Contrairement aux discours de la plupart des chefs d'états dans le monde, discours "fleuves" et agrémentés de formules sibyllines ; le discours de Barack H Obama, 44ème président des Etats Unis d'Amérique, n'était pas "de langue de bois"...

C'était bien là un langage pour le peuple américain dans son ensemble et dans sa diversité culturelle, des mots de tous les jours que chacun pouvait comprendre aisément.

Dans l'oralité dirais-je, les "monuments littéraires" aux belles et légendaires envolées lyriques passent au dessus de la réalité comme le vent sur la terre où vivent, meurent, travaillent, souffrent, chantent, rient et pleurent les hommes...

Si un "passage pouvait s'ouvrir entre deux mondes", ce passage entre le monde tel qu'il est et le monde rêvé... Ce serait par un tel langage, celui d'hommes déterminés, sincères, authentiques, courageux, mains et regards tendus droit devant, et prononçant des mots comme l'on sème du grain plutôt que du verbe...

... Barack H Obama a dit aussi que l'Amérique est prête à diriger à nouveau... Et que les extrémistes du monde entier ne réussiront pas à affaiblir les Etats Unis qui les vaincront...

“Diriger à nouveau”, n'est certes pas du goût de tous les peuples du monde... Des peuples qui aujourd'hui acclament Barack Obama et espèrent un monde différent, et encore moins des peuples de Russie, de Chine et des pays Arabes...

Et les extrémistes du monde entier, ennemis de l'Amérique et fanatiques d'un monde “contre le monde” restent tout aussi déterminés que l'Amérique et le monde à s'imposer par la force des armes et des bombes...

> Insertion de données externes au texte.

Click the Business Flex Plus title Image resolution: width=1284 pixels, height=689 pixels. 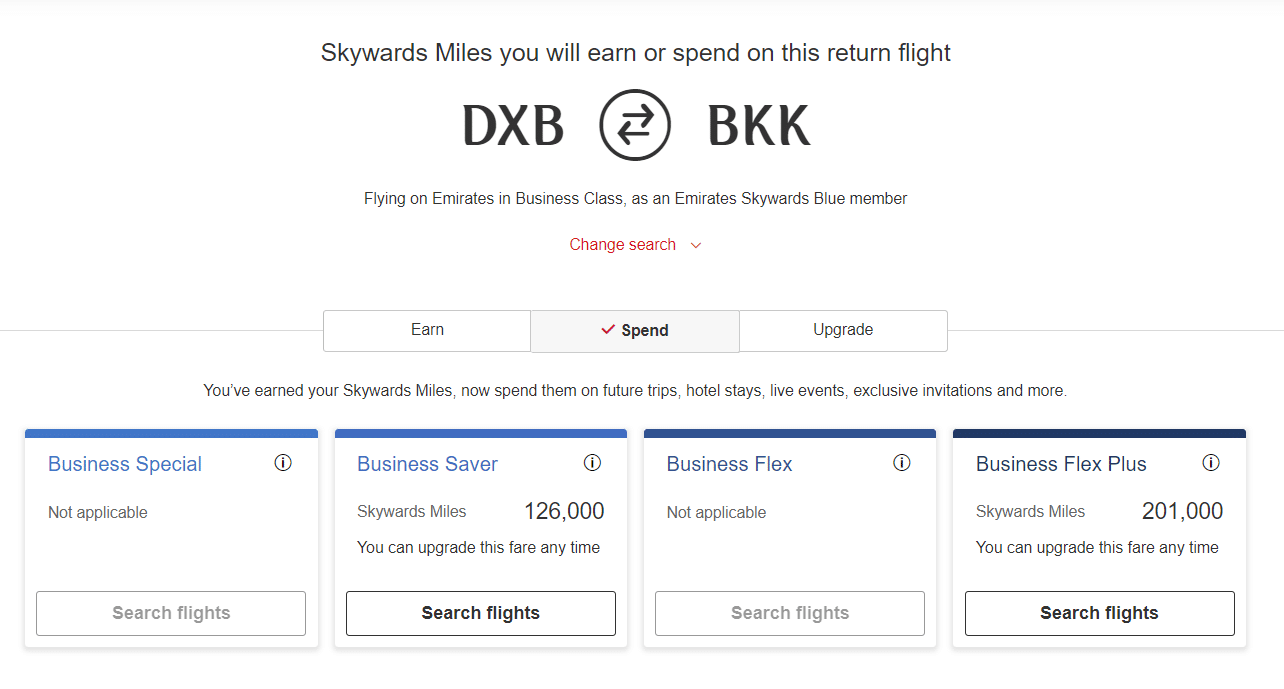click(1061, 464)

“Diriger à nouveau”, déclaré par Barack Obama, devrait inciter le monde entier, chaque peuple en son pays, à trouver ensemble le moyen de ne plus être dirigé par un seul pays, les Etats Unis d'Amérique, mais de peser et d'agir ensemble sur les affaires du monde y compris bien sûr, avec les Etats Unis d'Amérique qui sont une nation entre toutes dans le monde...

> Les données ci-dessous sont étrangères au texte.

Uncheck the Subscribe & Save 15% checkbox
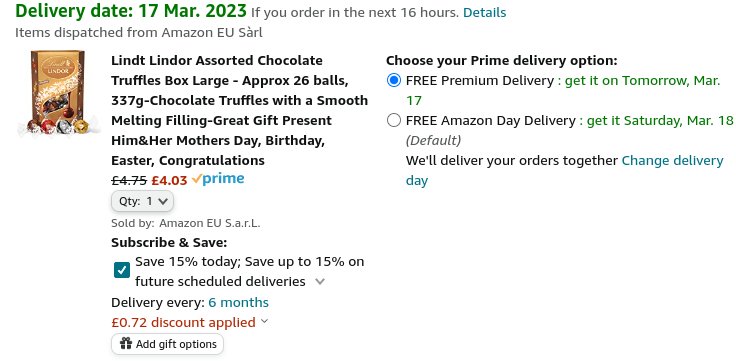Image resolution: width=736 pixels, height=361 pixels. [x=122, y=270]
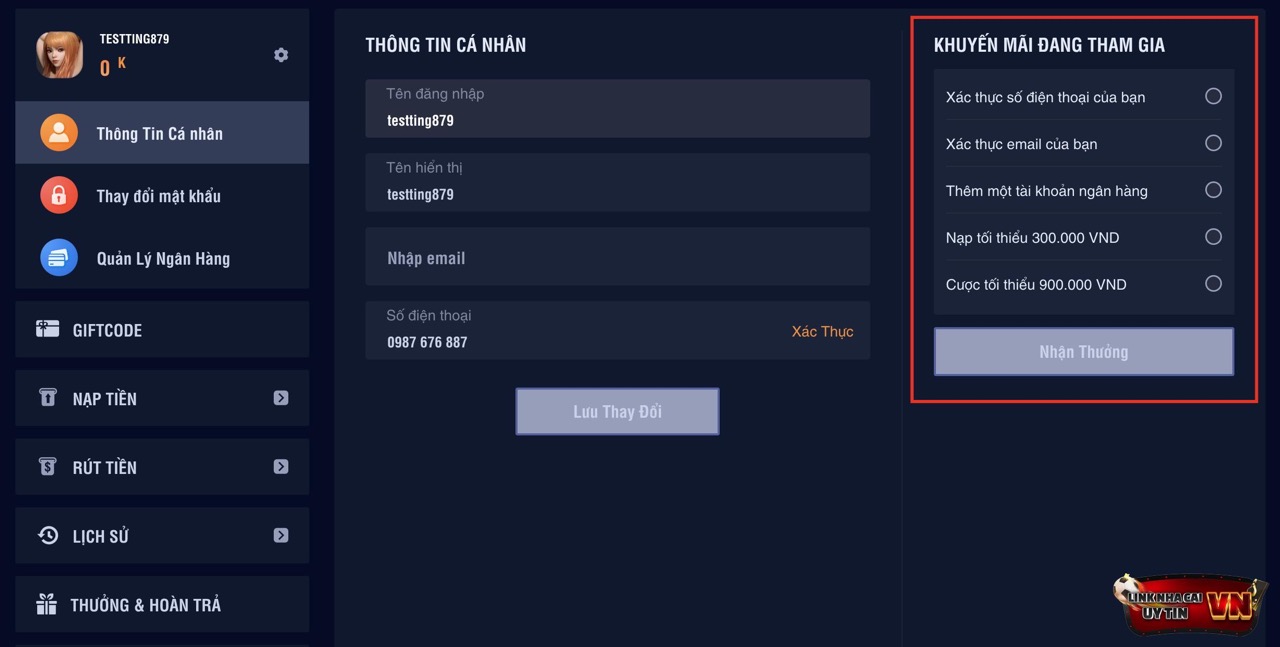Screen dimensions: 1280x647
Task: Expand the LỊCH SỬ menu arrow
Action: point(281,535)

Ce qui vaincra les extrémistes du monde entier, ne sera pas la puissance armée des Etats Unis d'Amérique, ni aucune puissance armée dans le monde... Mais l'esprit qui animera les nations du monde... L'esprit qui était celui des pères fondateurs des Etats Unis d'Amérique, celui de ces peuples isolés sur les terres inclémentes du Grand Nord, celui des hardis navigateurs qui se sont battus contre les tempêtes du Cap Horn et des mers australes, celui des peuples millénaires envahis et colonisés puis révoltés et redevenus libres, celui de ces peuples disparus dont les traces ne se sont pas cependant effacées... C'est cet esprit là qui vaincra les extrémismes, et jamais les armes ni les bombes... C'est confrontés à cet esprit là que les poings finiront par s'ouvrir et que les peuples se parleront.

lundi, janvier 12 2009

Leur parole et leur voix

 

     Brel, Brassens, Ferré... Le samedi 10 janvier 2009, ou plus exactement le dimanche 11 à 1h 05 sur France 3... L'on peut dire que ce fut un évènement sur la planète de Radio France Télévision! Même si cet évènement était en réalité une commémoration.

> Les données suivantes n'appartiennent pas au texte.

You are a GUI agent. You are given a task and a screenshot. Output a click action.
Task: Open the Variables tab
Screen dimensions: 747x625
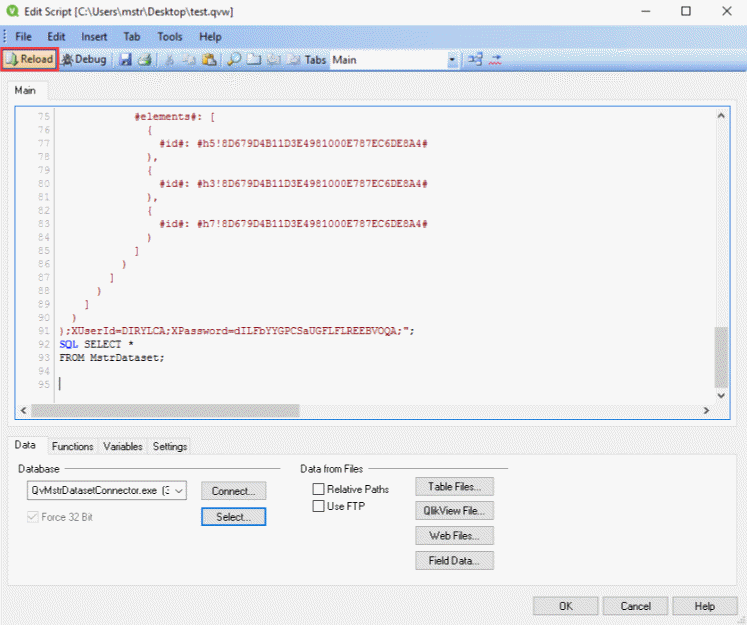(123, 446)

Le 6 janvier 1969, nos trois compères réunis, c'était et cela devait devenir la photo mythique de la seconde moitié du 20ème siècle... Peut-être pas aussi mythique que les pas du premier humain sur la Lune le 21 juillet de la même année, mais mythique tout de même...

Documents, enregistrements, images d'archives... Leur parole, leur voix, leurs visages...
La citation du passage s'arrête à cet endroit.